An estimated 20,000 people come to this city everyday to make it big in their life. They all come with the light of hope sparkling in their eyes, which eventually dims to the dull tone of survival. They learn early that to stay alive in this madhouse called Mumbai, you need to learn survival. The senses of survival and unity sharpen.
Survival and unity.Each is incomplete without the other. Unity and survival. Survival is boarding the fast train at peak rush hour. Unity is when people at the door give a hand to complete strangers and help them aboard. Survival is searching for a house which is a)not half a world away from the city center b)prices are not sky-high and c)in a good locality, and trying to lead a normal life. Unity is when all the members of the community chip in to make someone else’s daughter’s marriage banquet as close to perfect as they can. Survival is when you roam all over the city in search of a job. Unity is when the recruiter says he will get in touch as soon as he hears of a vacancy, and he does. Survival is when the local Maharashtrians stage protests to reclaim their city back from the immigrants who come seeking for careers and cocktails. Unity is when Hindus and Christians and Jews come together to celebrate Eid and spread love. Survival is learning to dance in the lashing rains where Nature unleashes all her fury to make the rain resemble a raging storm. Unity is when neighbors pool their resources to build shelter against the rains and collectively store supplies. Survival is when you are optimistic about the future, when your eyes sparkle as bright as the lights on the Queen’s Necklace at Nariman Point, where you could sit at the Marine Drive promenade for hours just gazing at the sea. Survival and unity in Mumbai.
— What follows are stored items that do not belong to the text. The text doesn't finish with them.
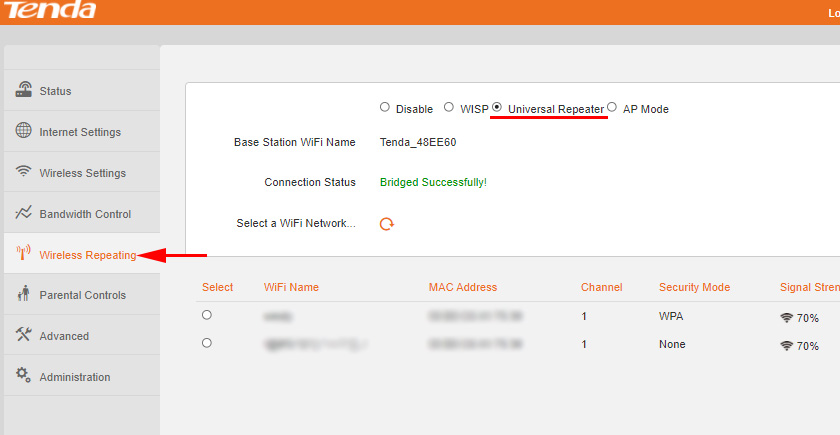Screen dimensions: 840x435
Task: Select the WPA-secured network radio button
Action: click(207, 315)
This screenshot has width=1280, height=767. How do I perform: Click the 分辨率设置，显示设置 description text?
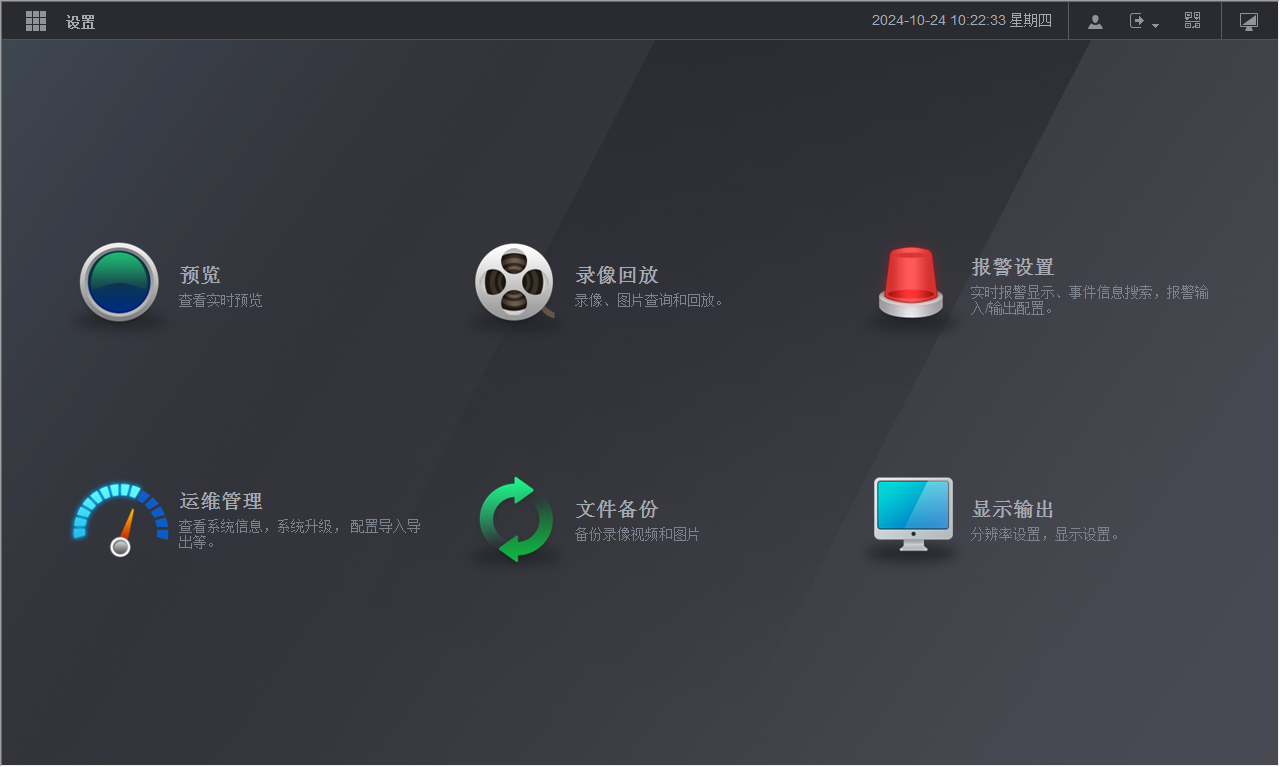point(1045,535)
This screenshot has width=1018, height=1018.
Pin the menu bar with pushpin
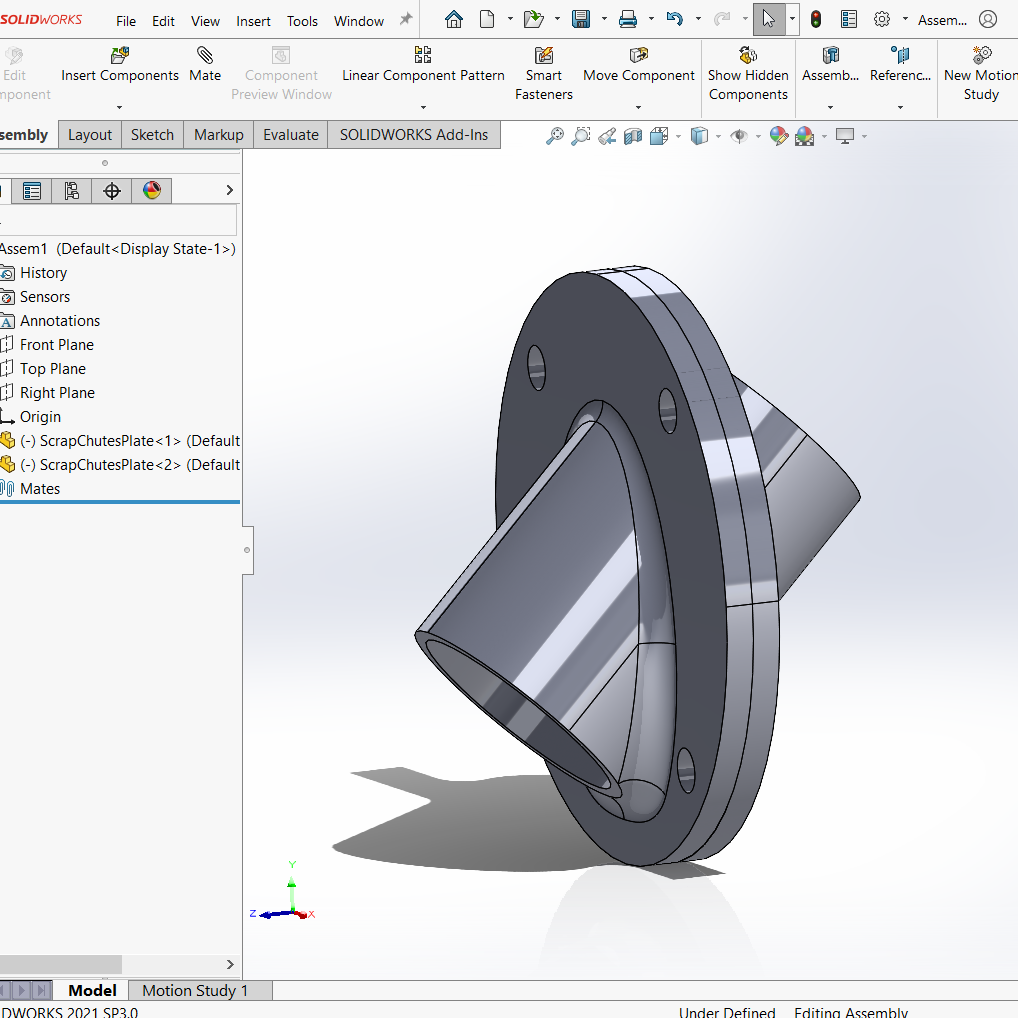tap(406, 20)
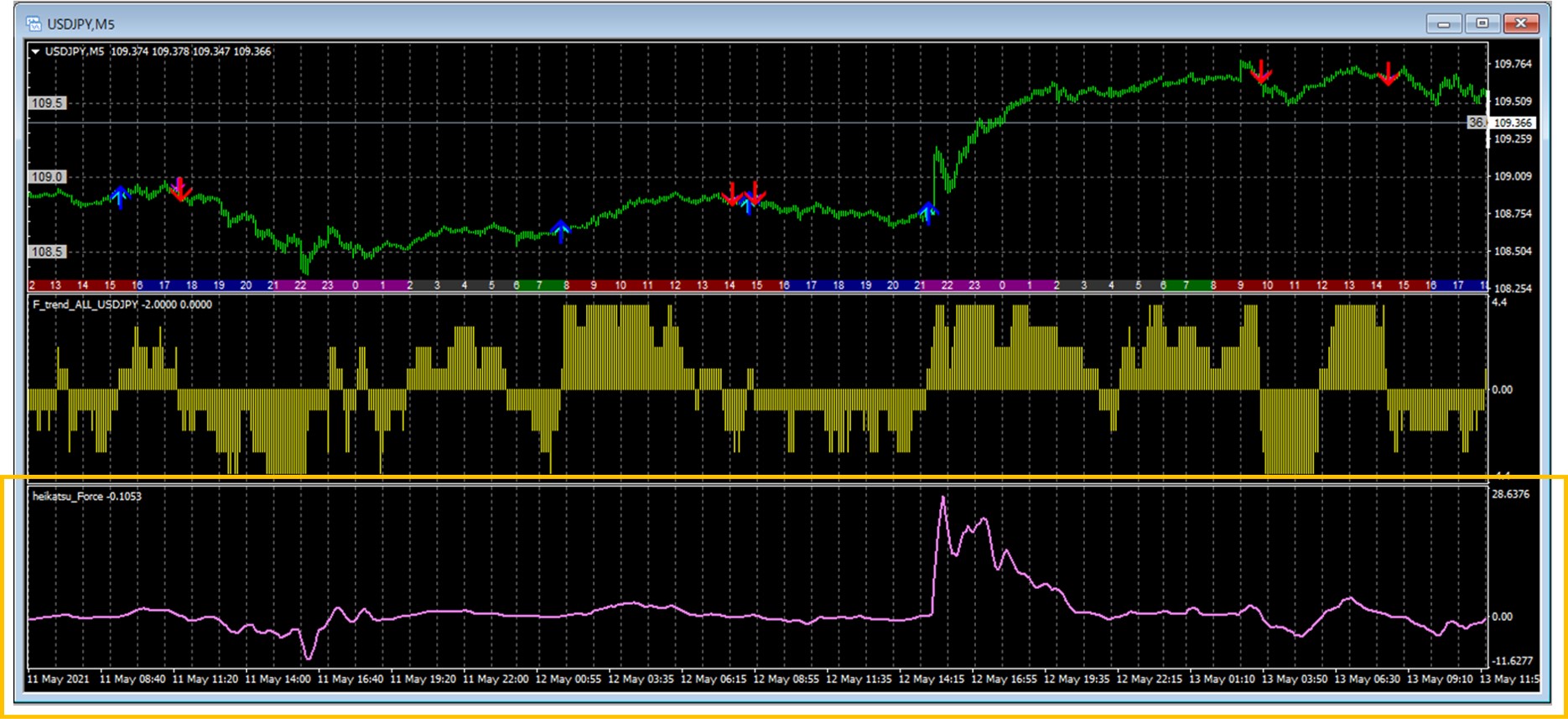Select the second blue up arrow from left
Screen dimensions: 1568x719
click(x=561, y=229)
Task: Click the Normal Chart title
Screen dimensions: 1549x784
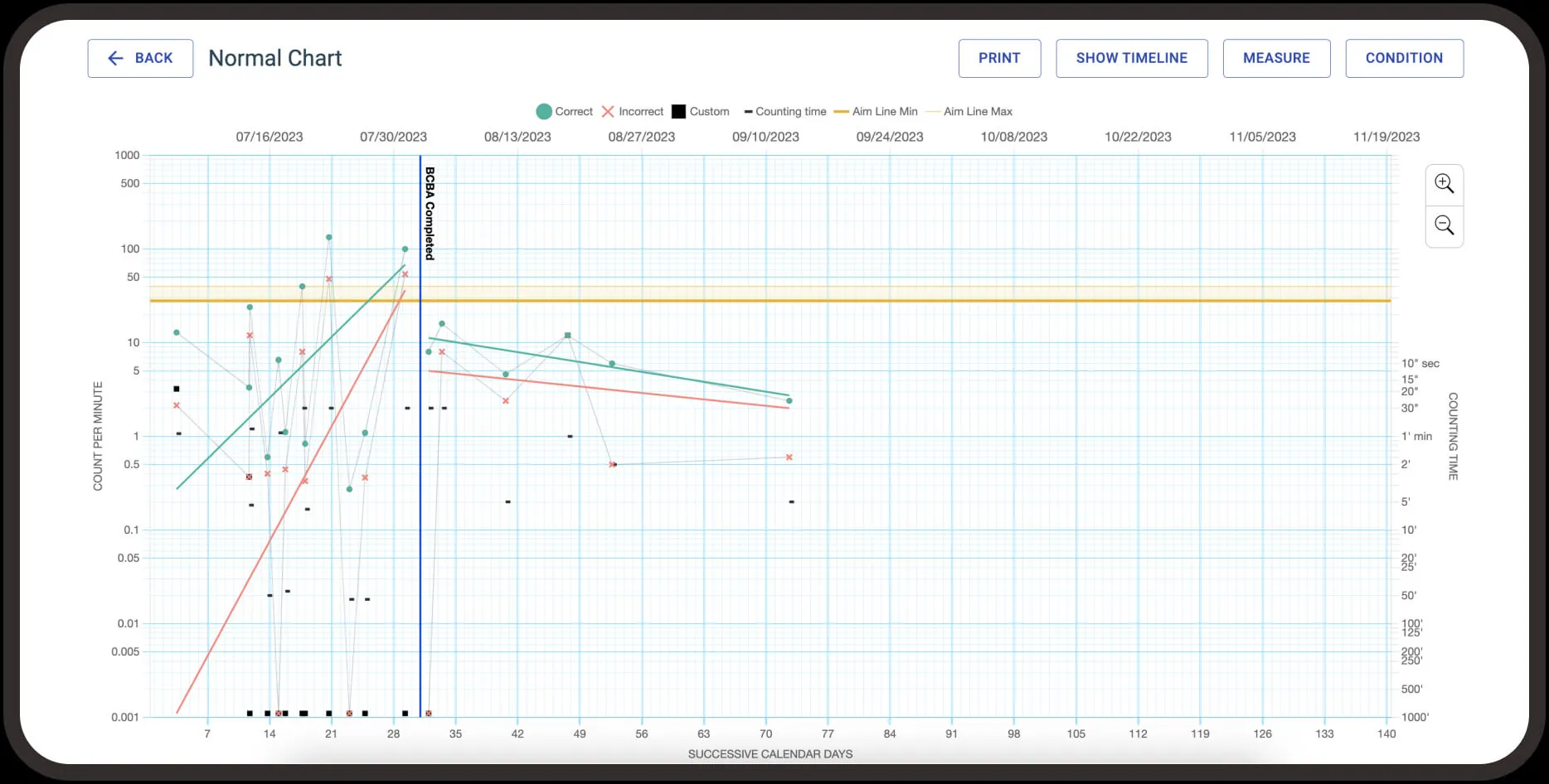Action: click(274, 58)
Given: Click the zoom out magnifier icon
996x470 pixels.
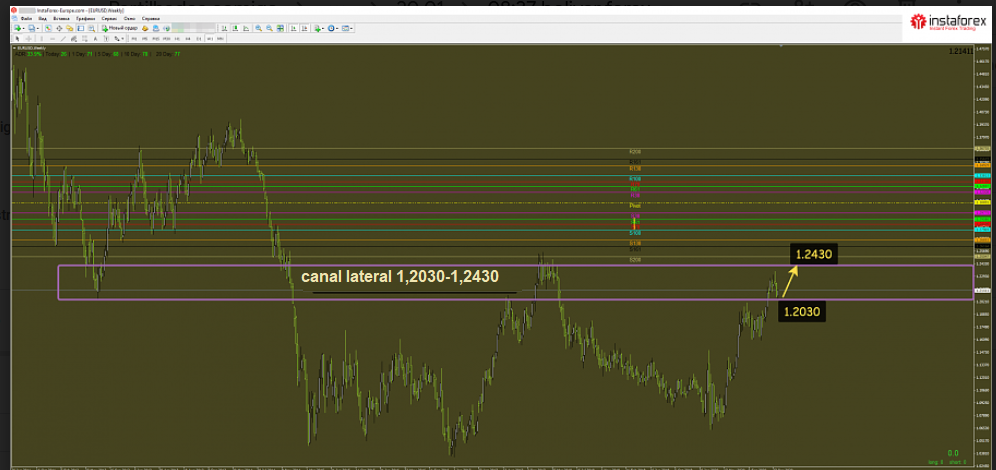Looking at the screenshot, I should [x=269, y=28].
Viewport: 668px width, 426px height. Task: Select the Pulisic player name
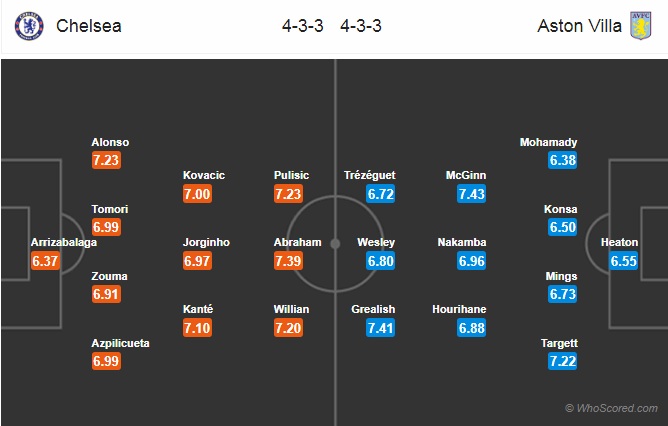(x=291, y=175)
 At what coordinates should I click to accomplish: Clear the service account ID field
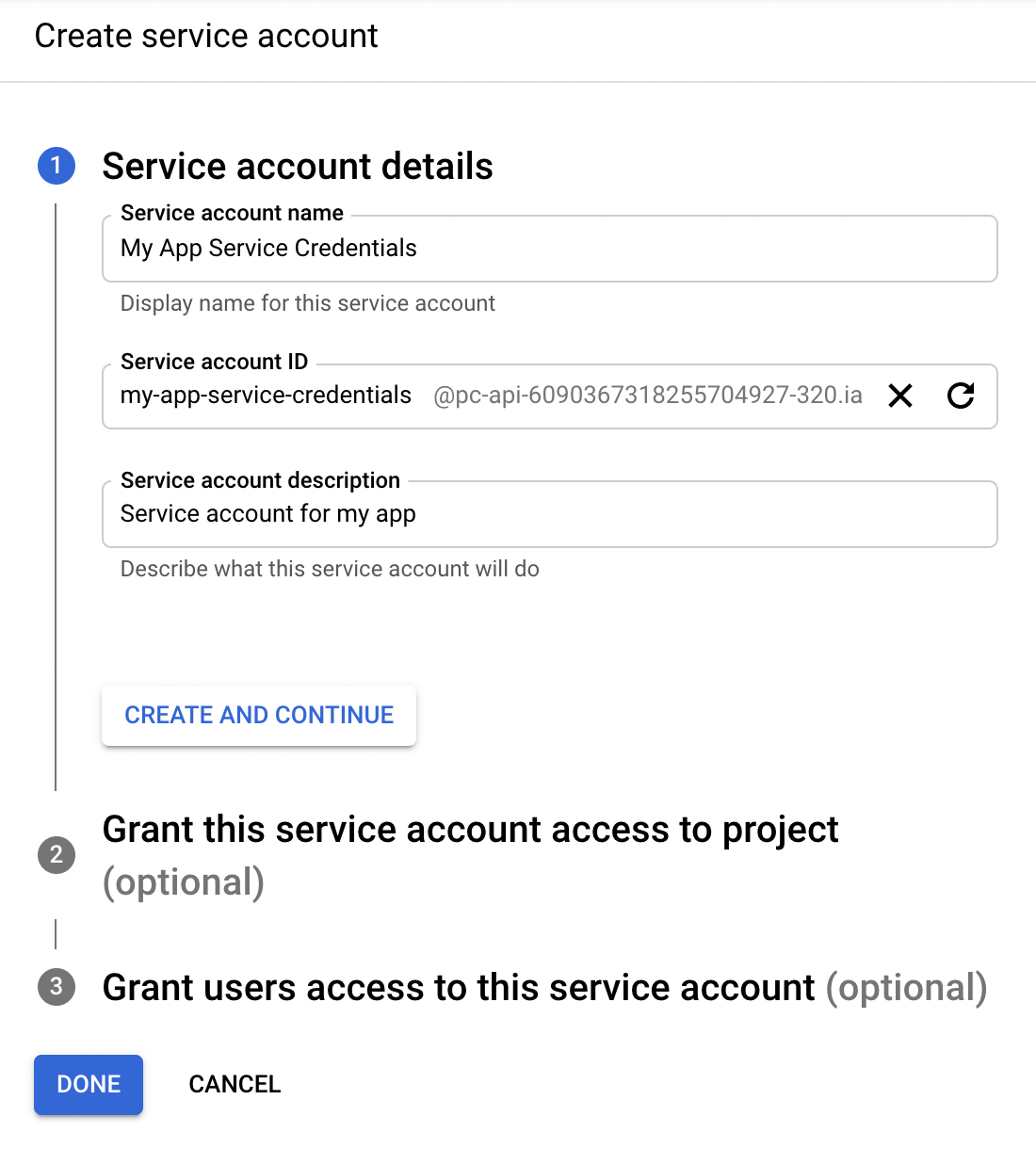pos(900,396)
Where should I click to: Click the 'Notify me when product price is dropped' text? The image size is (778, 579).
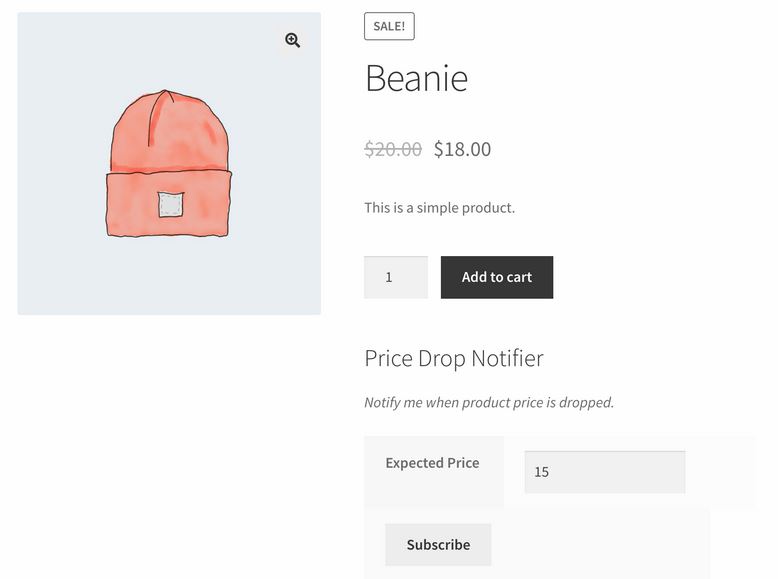point(489,402)
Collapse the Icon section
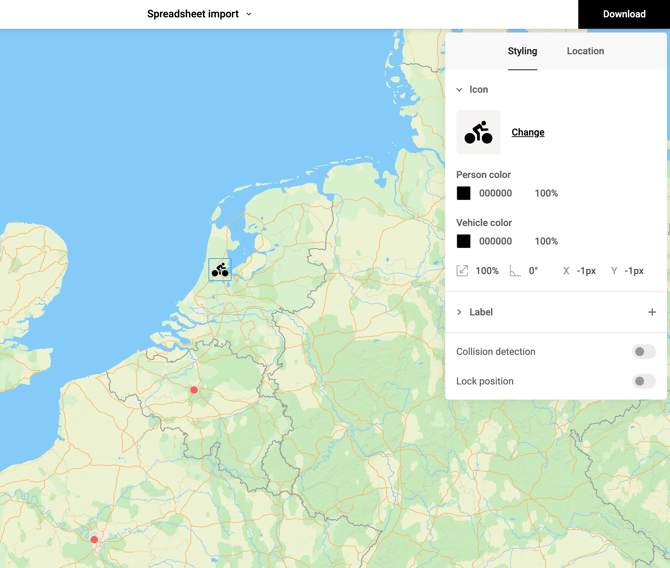The image size is (670, 568). click(x=460, y=90)
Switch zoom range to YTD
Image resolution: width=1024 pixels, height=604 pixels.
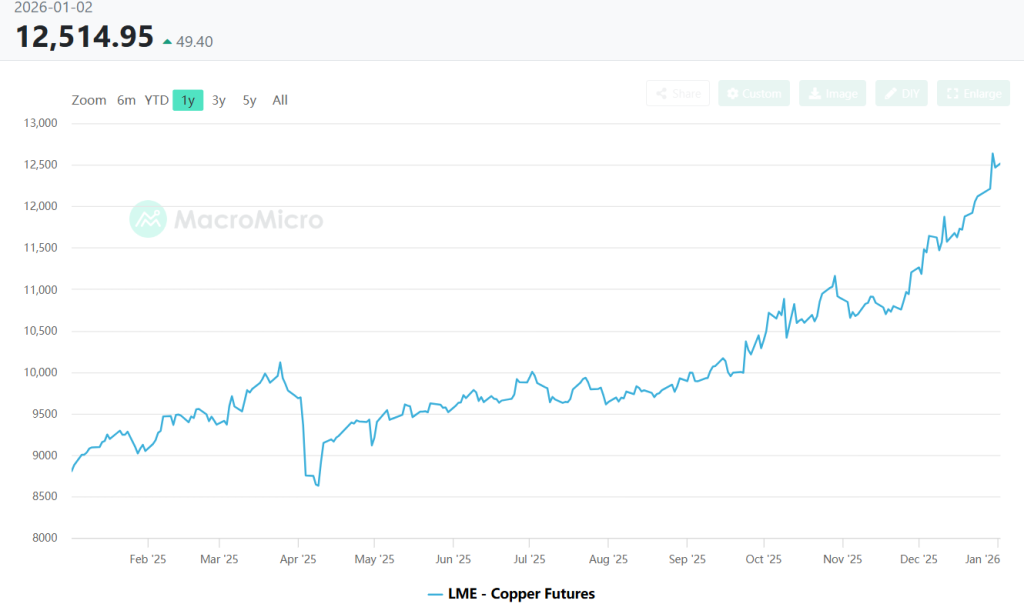[x=156, y=100]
The air in this city is thick with humidity and pieces of shattered dreams. Dreams of shining on the silver or golden screen, dreams of living in a house like they show in advertisements. This city can more correctly be called City of Broken Dreams. People from all over the country come to try their luck, to gamble on their future. A person who may be a landowner in his village will come to Mumbai for a ‘better’ life with a beady eyed father declaring to other villagers;”My son is going to Mumbai. He will become a big man, he will not stay poor like me.” The father’s status will be instantly upgraded to the ‘seth(businessman) whose son is in Mumbai’. Two years later, the man will still be stuck repairing cars in a garage in some obscure suburb on the outskirts of the city. Another starry-eyed woman will dream of a break in Bollywood, the largest film industry in India. On coming to Mumbai, she either becomes a victim of the casting couch or acts in some shoddy third-grade movie which has little, or no takers. Another small town person may dream of having a 3 BHK sea-facing flat, with chauffeurs and maids, and all the comfort they could expect from life. Instead, they end up living on the overcrowded roads with each day throwing up new challenges and dangers, or join the notorious underworld of Mumbai.
But they still don’t lose hope. They still think of a future where all their needs will be met and they will be in absolute comfort, no matter how distant that future could be. Maybe that is the only thing that keeps them from going crazy among the streets of Mumbai. Maybe that is the only thing that keeping their sanity in place. Maybe that is they only thing keeping their selves together. Like Suzanne Collins said(or wrote, whichever you prefer):’Hope. It is the only thing stronger than fear.’ And James Dashner has also written:’Fear of the unseen no longer controlled him. Hope had found its way in and taken hold.’ In a way, hope keeps us all sane. Our hopes and our dreams. They keep us all alive.